DEINE AUFGABE:
Stimmen diese drei Aussagen mit dem ausgewählten Text überein? Antworte jeweils mit Ja oder Nein und zitiere wörtlich die entscheidenden Worte des Textes.
1. Gold aus „fairem“ Abbau wird vorerst nur für Schmuck verwendet.
2. Die FairPhones sollen in Europa hergestellt werden.
3. Bei der Maus von Nager IT ist bekannt, woher das Kabel stammt.

AUSGEWÄHLTER TEXT:

--- --- ---

Aufmerksamkeit erhöhen

Zwar gebe es Zinn, das im Rahmen der Conflict-Free Tin Initiative in der Demokratischen Republik Kongo „ohne Blut“ abgebaut werde, aber für viele andere Materialien gebe es solche Projekte noch nicht. Gold etwa wird zwar auch „fair“ angeboten, vorerst kommt dieses aber nur in der Schmuckproduktion zum Einsatz.

Zinnabbau im Kongo

Reuters/Finbarr O'Reilly

Zinnabbau in einer Mine in der Demokratischen Republik Kongo

FairPhone selbst geht es in erster Linie auch gar nicht darum, ein komplett „konfliktfreies“ und „faires“ Handy auf den Markt zu bringen, sondern die Aufmerksamkeit für das Thema zu erhöhen. Dazu sollen die FairPhones wie die meisten technischen Geräte ebenfalls in Asien erzeugt werden, allerdings unter fairen Produktionsbedingungen, sprich die Arbeiter sollen gute Arbeitsbedingungen und eine ebensolche Bezahlung erhalten.

Diskussion über „fairen“ Produktionsort

Dass die erste „faire“ Computermaus in Deutschland zusammengebaut wird, hat Nager IT, der Initiative dahinter, auch Kritik eingebracht. So könnte die Situation der Arbeiter in Asien nie verbessert werden, wenn Geschäfte von dort abgezogen werden, lautete der Vorwurf. Schließlich würden in China durch die Nachfrage auch Arbeitsplätze entstehen. Nager IT argumentiert, dass die Einhaltung und Überwachung westlicher Standards in Asien auch aufgrund kultureller Unterschiede sehr schwierig ist, gerade für kleine Projekte.

Screenshot von nager-it.de/maus

Screenshot von nager-it.de/maus

Die Faire Maus von Nager IT

Auch die Maus von Nager IT ist nicht komplett „fair“ in Bezug auf die verwendeten Materialien und die Arbeitsbedingungen. Laut Angaben wird etwa das Gehäuse „ohne Ausbeutung“ produziert, das Kabel und die Linse stammen jedoch aus unbekannter Quelle. Mit der Zeit sollen alle Bauteile aus fairer Produktion bezogen werden, das werde aber einige Jahre dauern. Dieser Initiative geht es ebenfalls vor allem um Aufmerksamkeit für das Thema, daher wurde ein relativ einfaches Gerät ausgesucht, das aus wenigen Bauteilen besteht.

--- --- ---

ARBEITSMATERIAL:
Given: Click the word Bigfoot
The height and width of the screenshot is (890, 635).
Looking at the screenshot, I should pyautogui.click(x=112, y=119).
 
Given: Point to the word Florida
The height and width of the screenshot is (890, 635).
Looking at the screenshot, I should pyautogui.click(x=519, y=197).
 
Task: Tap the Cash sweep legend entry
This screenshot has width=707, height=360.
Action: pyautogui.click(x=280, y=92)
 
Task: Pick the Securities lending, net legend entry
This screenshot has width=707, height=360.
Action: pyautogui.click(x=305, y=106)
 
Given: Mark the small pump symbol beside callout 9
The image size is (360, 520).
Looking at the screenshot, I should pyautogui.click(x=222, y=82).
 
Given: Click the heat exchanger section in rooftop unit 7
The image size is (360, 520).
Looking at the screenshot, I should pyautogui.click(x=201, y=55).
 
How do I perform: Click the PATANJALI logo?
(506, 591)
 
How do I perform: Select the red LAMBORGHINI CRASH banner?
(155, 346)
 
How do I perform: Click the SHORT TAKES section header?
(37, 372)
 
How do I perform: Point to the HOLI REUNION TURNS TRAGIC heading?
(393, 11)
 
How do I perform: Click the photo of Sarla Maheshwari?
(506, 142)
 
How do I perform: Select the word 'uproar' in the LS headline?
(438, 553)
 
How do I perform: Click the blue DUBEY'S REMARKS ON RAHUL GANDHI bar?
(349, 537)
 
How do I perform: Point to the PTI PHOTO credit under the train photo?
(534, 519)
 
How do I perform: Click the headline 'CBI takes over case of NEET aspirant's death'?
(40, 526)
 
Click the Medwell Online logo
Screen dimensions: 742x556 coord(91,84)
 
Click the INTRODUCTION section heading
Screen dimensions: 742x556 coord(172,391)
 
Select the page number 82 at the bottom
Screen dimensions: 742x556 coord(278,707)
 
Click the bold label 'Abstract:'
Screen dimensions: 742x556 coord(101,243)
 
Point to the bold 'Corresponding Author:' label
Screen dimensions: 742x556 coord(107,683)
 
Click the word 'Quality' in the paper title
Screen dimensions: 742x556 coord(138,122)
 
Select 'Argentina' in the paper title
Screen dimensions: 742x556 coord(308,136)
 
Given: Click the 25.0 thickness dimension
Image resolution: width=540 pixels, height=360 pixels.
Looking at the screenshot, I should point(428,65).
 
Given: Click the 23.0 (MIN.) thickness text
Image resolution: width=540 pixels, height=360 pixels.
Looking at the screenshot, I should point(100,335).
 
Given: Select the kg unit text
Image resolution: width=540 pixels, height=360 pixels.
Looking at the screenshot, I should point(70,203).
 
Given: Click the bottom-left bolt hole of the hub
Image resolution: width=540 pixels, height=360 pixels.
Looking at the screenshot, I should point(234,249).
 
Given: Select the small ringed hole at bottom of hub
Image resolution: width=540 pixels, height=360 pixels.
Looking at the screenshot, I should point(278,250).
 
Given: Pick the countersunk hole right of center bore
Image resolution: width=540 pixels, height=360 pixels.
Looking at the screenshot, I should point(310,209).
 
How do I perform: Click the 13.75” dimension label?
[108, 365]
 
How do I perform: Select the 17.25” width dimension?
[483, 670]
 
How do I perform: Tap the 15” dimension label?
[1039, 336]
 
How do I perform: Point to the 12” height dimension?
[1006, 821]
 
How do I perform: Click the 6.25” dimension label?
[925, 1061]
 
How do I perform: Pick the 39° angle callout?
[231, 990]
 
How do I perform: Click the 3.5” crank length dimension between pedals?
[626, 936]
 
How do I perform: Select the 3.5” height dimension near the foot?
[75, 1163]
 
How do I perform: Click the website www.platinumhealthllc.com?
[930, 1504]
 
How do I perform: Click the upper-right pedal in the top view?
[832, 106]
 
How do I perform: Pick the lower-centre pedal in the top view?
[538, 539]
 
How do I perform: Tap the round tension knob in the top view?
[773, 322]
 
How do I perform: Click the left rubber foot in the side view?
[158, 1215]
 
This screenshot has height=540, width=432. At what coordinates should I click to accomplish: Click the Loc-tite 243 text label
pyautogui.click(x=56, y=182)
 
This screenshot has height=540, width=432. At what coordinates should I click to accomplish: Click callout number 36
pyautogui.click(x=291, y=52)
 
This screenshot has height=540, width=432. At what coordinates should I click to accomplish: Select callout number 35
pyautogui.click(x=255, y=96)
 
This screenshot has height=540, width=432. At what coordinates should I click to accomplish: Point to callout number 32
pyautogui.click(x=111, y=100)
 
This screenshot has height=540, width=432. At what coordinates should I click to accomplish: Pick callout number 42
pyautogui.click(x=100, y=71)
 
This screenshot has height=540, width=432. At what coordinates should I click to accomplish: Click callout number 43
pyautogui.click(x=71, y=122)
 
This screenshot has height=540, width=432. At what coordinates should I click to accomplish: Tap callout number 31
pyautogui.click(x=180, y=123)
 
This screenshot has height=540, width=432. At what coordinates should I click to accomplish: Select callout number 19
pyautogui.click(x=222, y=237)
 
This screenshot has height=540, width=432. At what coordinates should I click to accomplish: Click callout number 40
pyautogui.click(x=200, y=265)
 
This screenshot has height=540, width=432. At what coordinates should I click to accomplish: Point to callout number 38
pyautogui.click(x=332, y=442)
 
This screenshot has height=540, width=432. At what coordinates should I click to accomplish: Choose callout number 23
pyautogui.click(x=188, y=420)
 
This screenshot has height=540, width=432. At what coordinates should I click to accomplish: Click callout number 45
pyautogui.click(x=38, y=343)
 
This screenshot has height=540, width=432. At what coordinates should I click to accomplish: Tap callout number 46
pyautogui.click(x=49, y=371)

--- --- ---

ANTWORT:
1. Ja: „vorerst kommt dieses aber nur in der Schmuckproduktion zum Einsatz“
2. Nein: „Dazu sollen die FairPhones wie die meisten technischen Geräte ebenfalls in Asien erzeugt werden“
3. Nein: „das Kabel und die Linse stammen jedoch aus unbekannter Quelle“